§ **THE TASK**
Copy out every record below with complete accuracy.
Start of DATA SECTION
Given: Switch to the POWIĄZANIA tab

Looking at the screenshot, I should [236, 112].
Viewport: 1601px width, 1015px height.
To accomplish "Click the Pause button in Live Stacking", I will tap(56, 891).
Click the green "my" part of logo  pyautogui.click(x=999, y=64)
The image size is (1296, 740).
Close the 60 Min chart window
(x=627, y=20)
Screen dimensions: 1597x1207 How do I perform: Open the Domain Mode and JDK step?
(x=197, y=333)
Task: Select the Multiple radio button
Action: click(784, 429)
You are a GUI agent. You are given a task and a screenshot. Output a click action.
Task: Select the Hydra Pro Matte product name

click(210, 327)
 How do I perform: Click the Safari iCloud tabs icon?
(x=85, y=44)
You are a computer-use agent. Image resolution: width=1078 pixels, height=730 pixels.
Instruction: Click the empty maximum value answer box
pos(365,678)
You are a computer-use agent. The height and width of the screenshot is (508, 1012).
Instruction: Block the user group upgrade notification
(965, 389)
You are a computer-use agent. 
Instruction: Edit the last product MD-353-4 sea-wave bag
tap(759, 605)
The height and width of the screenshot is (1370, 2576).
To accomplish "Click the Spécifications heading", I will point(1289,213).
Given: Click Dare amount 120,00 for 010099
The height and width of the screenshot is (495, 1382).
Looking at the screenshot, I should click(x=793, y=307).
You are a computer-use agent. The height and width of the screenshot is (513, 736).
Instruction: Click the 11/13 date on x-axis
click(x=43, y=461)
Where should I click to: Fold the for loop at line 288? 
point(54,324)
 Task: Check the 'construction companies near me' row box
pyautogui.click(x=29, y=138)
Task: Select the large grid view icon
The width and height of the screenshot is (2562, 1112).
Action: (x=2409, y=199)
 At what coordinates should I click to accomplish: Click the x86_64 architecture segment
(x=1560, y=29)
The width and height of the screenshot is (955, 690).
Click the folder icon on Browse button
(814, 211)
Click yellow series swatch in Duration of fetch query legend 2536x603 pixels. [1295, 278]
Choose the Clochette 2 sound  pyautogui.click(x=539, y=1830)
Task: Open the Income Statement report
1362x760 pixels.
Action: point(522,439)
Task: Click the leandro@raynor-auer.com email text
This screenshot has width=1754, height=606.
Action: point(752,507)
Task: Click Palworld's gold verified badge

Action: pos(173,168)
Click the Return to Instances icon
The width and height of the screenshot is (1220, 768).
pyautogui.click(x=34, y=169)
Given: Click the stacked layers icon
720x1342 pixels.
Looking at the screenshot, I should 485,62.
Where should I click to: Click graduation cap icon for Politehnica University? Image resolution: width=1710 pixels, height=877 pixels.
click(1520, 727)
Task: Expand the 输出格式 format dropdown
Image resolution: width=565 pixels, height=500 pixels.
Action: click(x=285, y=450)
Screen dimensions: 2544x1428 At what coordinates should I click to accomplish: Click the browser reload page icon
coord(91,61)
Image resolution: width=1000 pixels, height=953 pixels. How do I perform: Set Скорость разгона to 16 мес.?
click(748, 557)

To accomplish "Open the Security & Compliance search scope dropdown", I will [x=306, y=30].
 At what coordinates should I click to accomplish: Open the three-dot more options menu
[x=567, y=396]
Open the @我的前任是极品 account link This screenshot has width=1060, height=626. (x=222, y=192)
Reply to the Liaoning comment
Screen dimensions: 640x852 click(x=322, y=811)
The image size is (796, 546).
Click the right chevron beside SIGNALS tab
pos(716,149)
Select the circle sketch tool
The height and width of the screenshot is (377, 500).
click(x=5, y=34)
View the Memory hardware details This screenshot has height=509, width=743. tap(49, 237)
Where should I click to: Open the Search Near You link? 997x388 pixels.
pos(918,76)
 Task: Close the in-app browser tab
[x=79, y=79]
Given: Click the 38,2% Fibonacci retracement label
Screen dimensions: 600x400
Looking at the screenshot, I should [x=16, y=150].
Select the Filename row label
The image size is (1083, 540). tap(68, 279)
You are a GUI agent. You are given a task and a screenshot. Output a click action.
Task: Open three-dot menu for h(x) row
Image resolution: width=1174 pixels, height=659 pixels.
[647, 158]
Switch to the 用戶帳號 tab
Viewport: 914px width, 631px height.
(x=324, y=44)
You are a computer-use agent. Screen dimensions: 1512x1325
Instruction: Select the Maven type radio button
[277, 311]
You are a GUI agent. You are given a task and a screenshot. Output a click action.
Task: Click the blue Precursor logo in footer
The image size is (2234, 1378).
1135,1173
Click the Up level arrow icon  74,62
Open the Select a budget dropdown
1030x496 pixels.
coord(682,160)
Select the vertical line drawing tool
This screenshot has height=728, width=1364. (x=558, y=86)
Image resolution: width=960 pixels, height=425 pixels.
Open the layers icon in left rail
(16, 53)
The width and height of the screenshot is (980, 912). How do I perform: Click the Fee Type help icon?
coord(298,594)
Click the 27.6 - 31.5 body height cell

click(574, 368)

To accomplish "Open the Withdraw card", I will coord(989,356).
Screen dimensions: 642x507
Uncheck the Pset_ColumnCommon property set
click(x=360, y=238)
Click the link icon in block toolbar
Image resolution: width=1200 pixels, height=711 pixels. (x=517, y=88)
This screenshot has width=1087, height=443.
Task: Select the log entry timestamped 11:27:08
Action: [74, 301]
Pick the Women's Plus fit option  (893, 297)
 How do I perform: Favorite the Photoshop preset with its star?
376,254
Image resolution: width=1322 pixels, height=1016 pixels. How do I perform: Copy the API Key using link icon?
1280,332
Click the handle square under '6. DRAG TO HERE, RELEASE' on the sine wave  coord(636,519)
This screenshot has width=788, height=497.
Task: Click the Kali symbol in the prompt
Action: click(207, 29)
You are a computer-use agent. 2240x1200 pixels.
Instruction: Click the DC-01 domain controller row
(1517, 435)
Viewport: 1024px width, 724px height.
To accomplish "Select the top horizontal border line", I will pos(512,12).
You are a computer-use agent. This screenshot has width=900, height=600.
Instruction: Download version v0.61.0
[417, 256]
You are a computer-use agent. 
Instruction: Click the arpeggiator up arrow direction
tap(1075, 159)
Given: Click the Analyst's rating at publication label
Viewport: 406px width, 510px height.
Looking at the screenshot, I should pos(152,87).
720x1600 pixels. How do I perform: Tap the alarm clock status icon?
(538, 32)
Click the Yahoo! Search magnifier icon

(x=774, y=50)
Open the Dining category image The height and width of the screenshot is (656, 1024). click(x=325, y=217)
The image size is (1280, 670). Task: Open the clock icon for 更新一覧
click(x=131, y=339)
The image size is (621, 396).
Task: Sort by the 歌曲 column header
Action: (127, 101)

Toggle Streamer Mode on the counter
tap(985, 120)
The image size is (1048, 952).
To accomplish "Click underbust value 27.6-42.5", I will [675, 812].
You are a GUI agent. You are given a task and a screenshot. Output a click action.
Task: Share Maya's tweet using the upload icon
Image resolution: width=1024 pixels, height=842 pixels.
End of DATA SECTION
§ **SOLUTION FOR THIS TASK**
Given: Switch to the POWIĄZANIA tab

Looking at the screenshot, I should [236, 112].
Viewport: 1601px width, 1015px height.
To accomplish "Click the Pause button in Live Stacking", I will tap(56, 891).
Click the green "my" part of logo  pyautogui.click(x=999, y=64)
The image size is (1296, 740).
Close the 60 Min chart window
(x=627, y=20)
Screen dimensions: 1597x1207 How do I perform: Open the Domain Mode and JDK step?
(x=197, y=333)
Task: Select the Multiple radio button
Action: click(784, 429)
You are a GUI agent. You are given a task and a screenshot. Output a click action.
Task: Select the Hydra Pro Matte product name

click(210, 327)
 How do I perform: Click the Safari iCloud tabs icon?
(x=85, y=44)
You are a computer-use agent. Image resolution: width=1078 pixels, height=730 pixels.
Instruction: Click the empty maximum value answer box
pos(365,678)
You are a computer-use agent. The height and width of the screenshot is (508, 1012).
Instruction: Block the user group upgrade notification
(965, 389)
You are a computer-use agent. 
Instruction: Edit the last product MD-353-4 sea-wave bag
tap(759, 605)
The height and width of the screenshot is (1370, 2576).
To accomplish "Click the Spécifications heading", I will point(1289,213).
Given: Click Dare amount 120,00 for 010099
The height and width of the screenshot is (495, 1382).
Looking at the screenshot, I should click(x=793, y=307).
You are a computer-use agent. The height and width of the screenshot is (513, 736).
Instruction: Click the 11/13 date on x-axis
click(x=43, y=461)
Where should I click to: Fold the for loop at line 288? 
point(54,324)
 Task: Check the 'construction companies near me' row box
pyautogui.click(x=29, y=138)
Task: Select the large grid view icon
The width and height of the screenshot is (2562, 1112).
Action: (x=2409, y=199)
 At what coordinates should I click to accomplish: Click the x86_64 architecture segment
(x=1560, y=29)
The width and height of the screenshot is (955, 690).
Click the folder icon on Browse button
(814, 211)
Click yellow series swatch in Duration of fetch query legend 2536x603 pixels. [1295, 278]
Choose the Clochette 2 sound  pyautogui.click(x=539, y=1830)
Task: Open the Income Statement report
1362x760 pixels.
Action: point(522,439)
Task: Click the leandro@raynor-auer.com email text
This screenshot has width=1754, height=606.
Action: point(752,507)
Task: Click Palworld's gold verified badge

Action: pos(173,168)
Click the Return to Instances icon
The width and height of the screenshot is (1220, 768).
pyautogui.click(x=34, y=169)
Given: Click the stacked layers icon
720x1342 pixels.
Looking at the screenshot, I should 485,62.
Where should I click to: Click graduation cap icon for Politehnica University? Image resolution: width=1710 pixels, height=877 pixels.
click(1520, 727)
Task: Expand the 输出格式 format dropdown
Image resolution: width=565 pixels, height=500 pixels.
Action: click(x=285, y=450)
Screen dimensions: 2544x1428 At what coordinates should I click to accomplish: Click the browser reload page icon
coord(91,61)
Image resolution: width=1000 pixels, height=953 pixels. How do I perform: Set Скорость разгона to 16 мес.?
click(748, 557)

To accomplish "Open the Security & Compliance search scope dropdown", I will [x=306, y=30].
 At what coordinates should I click to accomplish: Open the three-dot more options menu
[x=567, y=396]
Open the @我的前任是极品 account link This screenshot has width=1060, height=626. (x=222, y=192)
Reply to the Liaoning comment
Screen dimensions: 640x852 click(x=322, y=811)
The image size is (796, 546).
Click the right chevron beside SIGNALS tab
pos(716,149)
Select the circle sketch tool
The height and width of the screenshot is (377, 500).
click(x=5, y=34)
View the Memory hardware details This screenshot has height=509, width=743. tap(49, 237)
Where should I click to: Open the Search Near You link? 997x388 pixels.
pos(918,76)
 Task: Close the in-app browser tab
[x=79, y=79]
Given: Click the 38,2% Fibonacci retracement label
Screen dimensions: 600x400
Looking at the screenshot, I should [x=16, y=150].
Select the Filename row label
The image size is (1083, 540). tap(68, 279)
You are a GUI agent. You are given a task and a screenshot. Output a click action.
Task: Open three-dot menu for h(x) row
Image resolution: width=1174 pixels, height=659 pixels.
[647, 158]
Switch to the 用戶帳號 tab
Viewport: 914px width, 631px height.
(x=324, y=44)
You are a computer-use agent. Screen dimensions: 1512x1325
Instruction: Select the Maven type radio button
[277, 311]
You are a GUI agent. You are given a task and a screenshot. Output a click action.
Task: Click the blue Precursor logo in footer
The image size is (2234, 1378).
1135,1173
Click the Up level arrow icon  74,62
Open the Select a budget dropdown
1030x496 pixels.
coord(682,160)
Select the vertical line drawing tool
This screenshot has height=728, width=1364. (x=558, y=86)
Image resolution: width=960 pixels, height=425 pixels.
Open the layers icon in left rail
(16, 53)
The width and height of the screenshot is (980, 912). How do I perform: Click the Fee Type help icon?
coord(298,594)
Click the 27.6 - 31.5 body height cell

click(574, 368)

To accomplish "Open the Withdraw card", I will coord(989,356).
Screen dimensions: 642x507
Uncheck the Pset_ColumnCommon property set
click(x=360, y=238)
Click the link icon in block toolbar
Image resolution: width=1200 pixels, height=711 pixels. (x=517, y=88)
This screenshot has width=1087, height=443.
Task: Select the log entry timestamped 11:27:08
Action: [74, 301]
Pick the Women's Plus fit option  (893, 297)
 How do I perform: Favorite the Photoshop preset with its star?
376,254
Image resolution: width=1322 pixels, height=1016 pixels. How do I perform: Copy the API Key using link icon?
1280,332
Click the handle square under '6. DRAG TO HERE, RELEASE' on the sine wave  coord(636,519)
This screenshot has width=788, height=497.
Task: Click the Kali symbol in the prompt
Action: click(207, 29)
You are a computer-use agent. 2240x1200 pixels.
Instruction: Click the DC-01 domain controller row
(1517, 435)
Viewport: 1024px width, 724px height.
To accomplish "Select the top horizontal border line", I will pos(512,12).
You are a computer-use agent. This screenshot has width=900, height=600.
Instruction: Download version v0.61.0
[417, 256]
You are a computer-use agent. 
Instruction: Click the arpeggiator up arrow direction
tap(1075, 159)
Given: Click the Analyst's rating at publication label
Viewport: 406px width, 510px height.
Looking at the screenshot, I should pos(152,87).
720x1600 pixels. How do I perform: Tap the alarm clock status icon?
(538, 32)
Click the Yahoo! Search magnifier icon

(x=774, y=50)
Open the Dining category image The height and width of the screenshot is (656, 1024). click(x=325, y=217)
The image size is (1280, 670). Task: Open the clock icon for 更新一覧
click(x=131, y=339)
The image size is (621, 396).
Task: Sort by the 歌曲 column header
Action: (127, 101)

Toggle Streamer Mode on the counter
tap(985, 120)
The image size is (1048, 952).
To accomplish "Click underbust value 27.6-42.5", I will [675, 812].
You are a GUI agent. You are given a task and a screenshot. Output a click action.
Task: Share Maya's tweet using the upload icon
Image resolution: width=1024 pixels, height=842 pixels.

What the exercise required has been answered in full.